The place had changed with the season; yellowing leaves clothed the trees; the beds of moss had turned to vast reaches of golden velvet; naked branches crossed and recrossed above in delicate network against the sky.
Here was the silver birch against which she had leaned when his arms were round her and her lips touched his; there he had lain at her feet, stretched across that bed of gilded moss—only a boy then, smiling, idle, unawakened.
She seated herself exactly as she had sat that day, and looked at the empty place where once, so long ago, life had begun and ended for her—the place of self-sacrifice, the altar where her heart had died to appease the Fates and mollify the mischief of the far white gods.
Among the yellow leaves a blue jay screamed through the stillness; and presently she saw him for a moment, a flash of azure and silver, high-winging from his invaded sanctuary.
Behind him he left a silence, deeper for the constant whisper of falling leaves, stranger for the far sighing of the unseen stream below.
She bent over and searched for the imprint of her fingers in the moss where he had kissed them unrebuked.

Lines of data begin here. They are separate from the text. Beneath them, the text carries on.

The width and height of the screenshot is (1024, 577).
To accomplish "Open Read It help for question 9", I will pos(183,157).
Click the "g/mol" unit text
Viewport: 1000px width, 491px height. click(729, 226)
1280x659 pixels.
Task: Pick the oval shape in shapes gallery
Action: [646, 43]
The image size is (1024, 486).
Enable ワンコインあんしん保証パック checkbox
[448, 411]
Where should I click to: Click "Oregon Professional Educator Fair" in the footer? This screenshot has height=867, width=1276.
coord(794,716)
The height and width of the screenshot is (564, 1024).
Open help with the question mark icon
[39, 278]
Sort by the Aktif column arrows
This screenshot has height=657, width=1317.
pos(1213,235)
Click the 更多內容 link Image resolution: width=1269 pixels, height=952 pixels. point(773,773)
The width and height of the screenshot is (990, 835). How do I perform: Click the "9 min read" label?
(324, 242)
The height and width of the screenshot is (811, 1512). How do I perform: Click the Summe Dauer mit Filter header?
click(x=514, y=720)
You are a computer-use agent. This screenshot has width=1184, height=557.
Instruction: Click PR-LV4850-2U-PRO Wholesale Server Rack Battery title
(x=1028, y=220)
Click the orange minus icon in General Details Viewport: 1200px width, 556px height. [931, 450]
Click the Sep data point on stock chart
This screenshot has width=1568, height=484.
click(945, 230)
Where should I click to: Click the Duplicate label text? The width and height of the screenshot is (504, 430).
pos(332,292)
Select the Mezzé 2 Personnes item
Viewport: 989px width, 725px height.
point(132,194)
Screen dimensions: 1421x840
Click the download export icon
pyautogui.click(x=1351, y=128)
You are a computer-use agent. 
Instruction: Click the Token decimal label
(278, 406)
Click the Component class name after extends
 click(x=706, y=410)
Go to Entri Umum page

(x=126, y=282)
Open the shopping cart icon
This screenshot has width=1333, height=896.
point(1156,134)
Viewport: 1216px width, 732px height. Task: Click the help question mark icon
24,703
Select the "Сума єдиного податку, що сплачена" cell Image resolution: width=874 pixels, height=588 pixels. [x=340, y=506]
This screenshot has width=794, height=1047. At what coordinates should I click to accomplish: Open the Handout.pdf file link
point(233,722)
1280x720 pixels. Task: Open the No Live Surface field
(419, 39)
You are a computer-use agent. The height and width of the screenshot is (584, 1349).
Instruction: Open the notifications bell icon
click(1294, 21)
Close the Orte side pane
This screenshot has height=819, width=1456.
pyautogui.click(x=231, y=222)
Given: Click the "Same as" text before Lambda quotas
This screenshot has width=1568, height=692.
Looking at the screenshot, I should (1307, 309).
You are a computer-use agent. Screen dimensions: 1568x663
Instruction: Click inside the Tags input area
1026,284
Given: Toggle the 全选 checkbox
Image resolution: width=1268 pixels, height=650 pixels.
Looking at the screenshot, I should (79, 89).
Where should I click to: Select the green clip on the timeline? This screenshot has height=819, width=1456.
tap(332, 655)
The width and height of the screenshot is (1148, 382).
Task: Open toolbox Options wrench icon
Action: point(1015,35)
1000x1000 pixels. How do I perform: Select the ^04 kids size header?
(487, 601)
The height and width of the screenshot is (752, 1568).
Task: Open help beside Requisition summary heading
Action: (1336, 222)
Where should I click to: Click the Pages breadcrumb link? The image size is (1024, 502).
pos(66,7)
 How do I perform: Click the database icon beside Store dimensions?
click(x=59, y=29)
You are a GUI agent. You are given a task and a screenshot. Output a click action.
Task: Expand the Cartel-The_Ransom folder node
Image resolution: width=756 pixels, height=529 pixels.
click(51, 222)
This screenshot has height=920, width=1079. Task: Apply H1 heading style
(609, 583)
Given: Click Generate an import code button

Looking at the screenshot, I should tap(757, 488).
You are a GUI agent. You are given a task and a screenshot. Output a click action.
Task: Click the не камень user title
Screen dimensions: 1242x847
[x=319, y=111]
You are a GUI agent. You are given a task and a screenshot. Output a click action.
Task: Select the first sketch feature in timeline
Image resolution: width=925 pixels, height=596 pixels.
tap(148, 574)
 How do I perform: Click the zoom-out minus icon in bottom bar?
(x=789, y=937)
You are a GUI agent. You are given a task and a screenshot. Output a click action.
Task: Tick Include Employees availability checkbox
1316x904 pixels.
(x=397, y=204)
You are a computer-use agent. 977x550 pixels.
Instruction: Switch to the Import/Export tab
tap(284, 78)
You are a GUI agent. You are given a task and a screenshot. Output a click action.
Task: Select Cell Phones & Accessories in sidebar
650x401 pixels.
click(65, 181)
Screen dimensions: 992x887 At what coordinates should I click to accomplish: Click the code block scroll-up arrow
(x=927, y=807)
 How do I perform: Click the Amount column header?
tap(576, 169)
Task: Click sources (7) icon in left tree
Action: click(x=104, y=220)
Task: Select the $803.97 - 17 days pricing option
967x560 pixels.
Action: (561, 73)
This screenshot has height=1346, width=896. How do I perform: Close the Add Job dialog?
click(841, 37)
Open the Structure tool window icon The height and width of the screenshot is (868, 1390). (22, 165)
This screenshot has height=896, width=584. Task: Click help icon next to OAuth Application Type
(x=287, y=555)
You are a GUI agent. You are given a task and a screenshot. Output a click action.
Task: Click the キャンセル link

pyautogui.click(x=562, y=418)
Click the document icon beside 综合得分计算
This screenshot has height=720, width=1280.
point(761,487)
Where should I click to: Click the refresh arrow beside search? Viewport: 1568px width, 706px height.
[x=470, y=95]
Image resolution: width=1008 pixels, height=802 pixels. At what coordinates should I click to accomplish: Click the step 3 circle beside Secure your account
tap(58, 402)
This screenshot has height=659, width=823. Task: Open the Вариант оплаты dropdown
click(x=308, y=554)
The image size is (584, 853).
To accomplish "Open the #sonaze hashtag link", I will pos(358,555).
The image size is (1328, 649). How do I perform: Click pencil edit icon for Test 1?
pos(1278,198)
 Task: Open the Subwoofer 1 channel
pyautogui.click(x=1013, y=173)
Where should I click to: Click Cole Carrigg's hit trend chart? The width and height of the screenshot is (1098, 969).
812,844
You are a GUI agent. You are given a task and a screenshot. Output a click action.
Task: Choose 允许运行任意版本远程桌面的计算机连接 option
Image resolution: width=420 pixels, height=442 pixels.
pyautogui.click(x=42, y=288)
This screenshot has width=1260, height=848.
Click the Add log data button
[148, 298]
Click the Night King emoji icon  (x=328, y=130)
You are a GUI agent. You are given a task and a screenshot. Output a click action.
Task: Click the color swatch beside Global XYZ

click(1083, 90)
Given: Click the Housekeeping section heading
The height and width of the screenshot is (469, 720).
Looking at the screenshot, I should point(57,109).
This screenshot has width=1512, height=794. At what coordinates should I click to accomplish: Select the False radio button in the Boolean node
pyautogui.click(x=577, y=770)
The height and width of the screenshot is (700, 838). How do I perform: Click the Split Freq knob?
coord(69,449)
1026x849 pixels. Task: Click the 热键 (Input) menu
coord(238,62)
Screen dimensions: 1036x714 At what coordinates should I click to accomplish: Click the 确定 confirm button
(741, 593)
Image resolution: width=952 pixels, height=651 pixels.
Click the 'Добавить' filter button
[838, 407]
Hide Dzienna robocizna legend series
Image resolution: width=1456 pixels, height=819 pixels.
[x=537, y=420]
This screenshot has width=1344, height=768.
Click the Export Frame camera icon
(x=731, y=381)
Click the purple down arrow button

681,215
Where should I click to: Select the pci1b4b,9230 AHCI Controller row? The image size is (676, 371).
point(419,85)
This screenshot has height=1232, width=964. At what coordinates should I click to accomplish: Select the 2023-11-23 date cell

Many a sun and moon and rain had smoothed out that delicate sign manual long since. Only upon her heart the imprint of his lips remained.
Then—for the path was easy to her; alas! too easy—she sent her spirit back along the Road to Yesterday; and soon she heard the starlings piping and saw the sky all rose and gold above the river; and she saw him, and heard his voice, talking of starlings and of children.
If a single bright tear fell, the moss buried it; and when at last she could see her letter paper through glimmering lashes, she inked her pen and set her small, sun-tanned hand resolutely to the task before her:
"Jim, dear, Silvette is going to marry Jack Rivett. She is supremely happy. I inclose her note to you.
"Only the families concerned know about it yet. It is to be announced in December. The date of the wedding has not yet been fixed.